▶ **Activity**
Wherever the line with "Click the 12:00 time axis label" sits in the listing below, transcribe from it up to and including the line with "This screenshot has width=1153, height=563.", exactly, and leave the remaining lines out.

▶ **Material for this exercise**

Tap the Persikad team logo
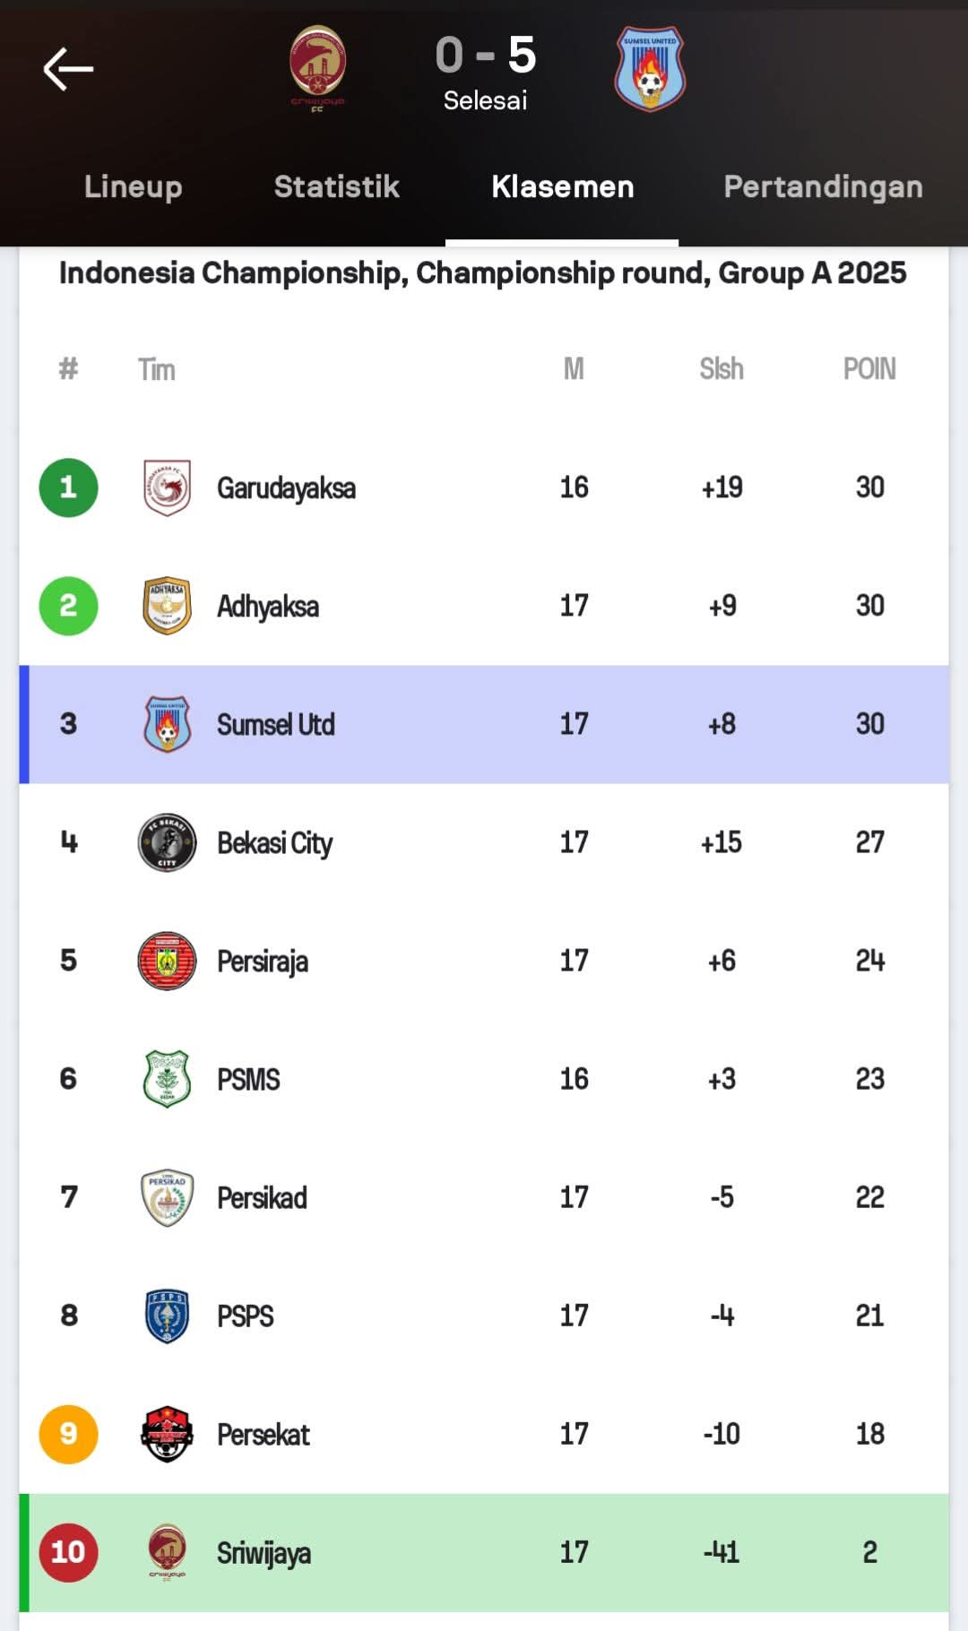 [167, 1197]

...

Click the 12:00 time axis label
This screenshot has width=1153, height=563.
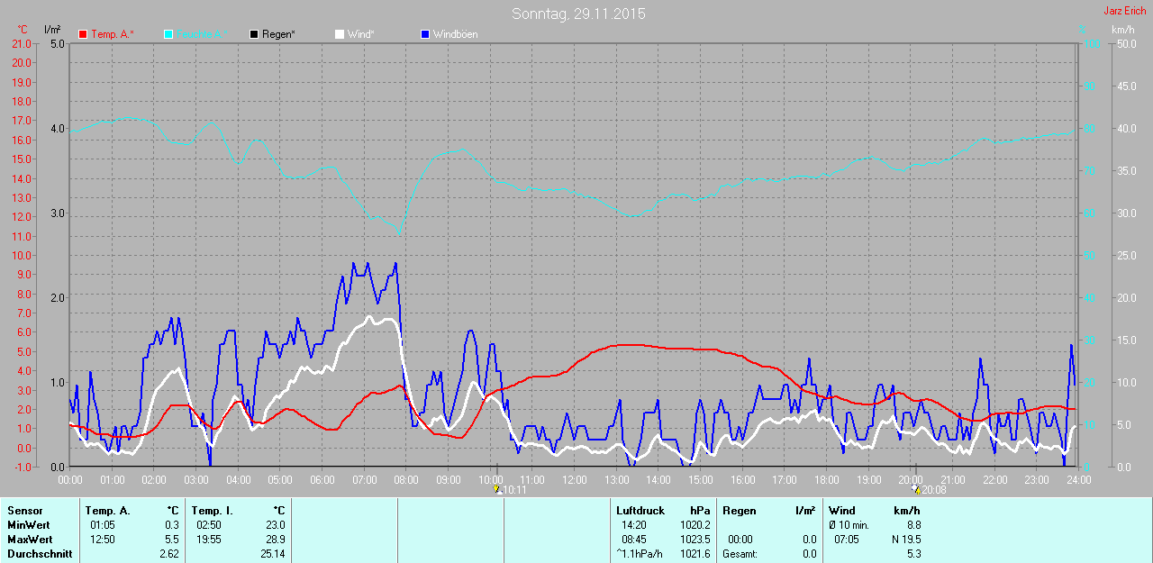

---

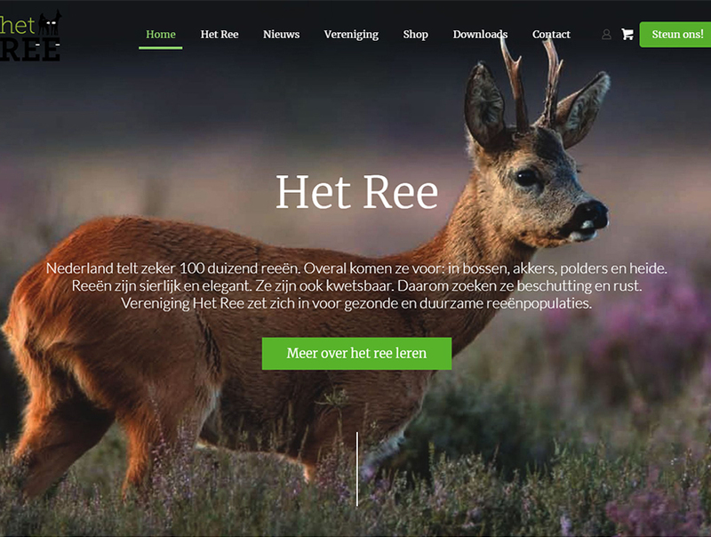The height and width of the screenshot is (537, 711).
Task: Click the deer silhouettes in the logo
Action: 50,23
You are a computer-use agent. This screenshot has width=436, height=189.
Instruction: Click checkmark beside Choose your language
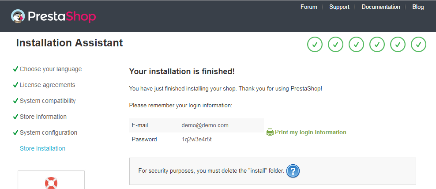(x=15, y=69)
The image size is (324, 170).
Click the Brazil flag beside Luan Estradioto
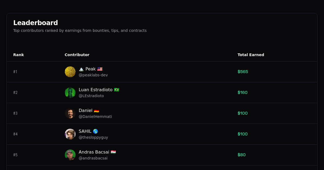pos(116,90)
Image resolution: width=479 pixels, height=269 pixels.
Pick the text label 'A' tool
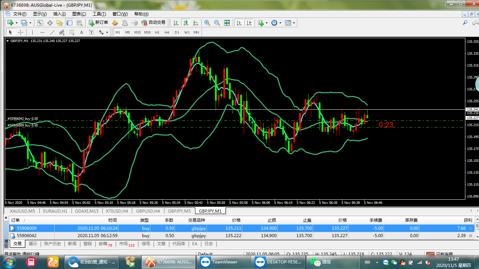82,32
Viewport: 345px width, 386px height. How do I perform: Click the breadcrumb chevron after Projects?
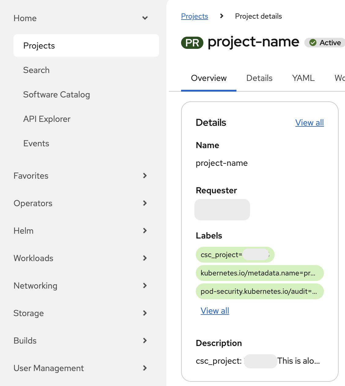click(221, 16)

▶ **Answer for the task**
Click the 12:00 time axis label
This screenshot has width=1153, height=563.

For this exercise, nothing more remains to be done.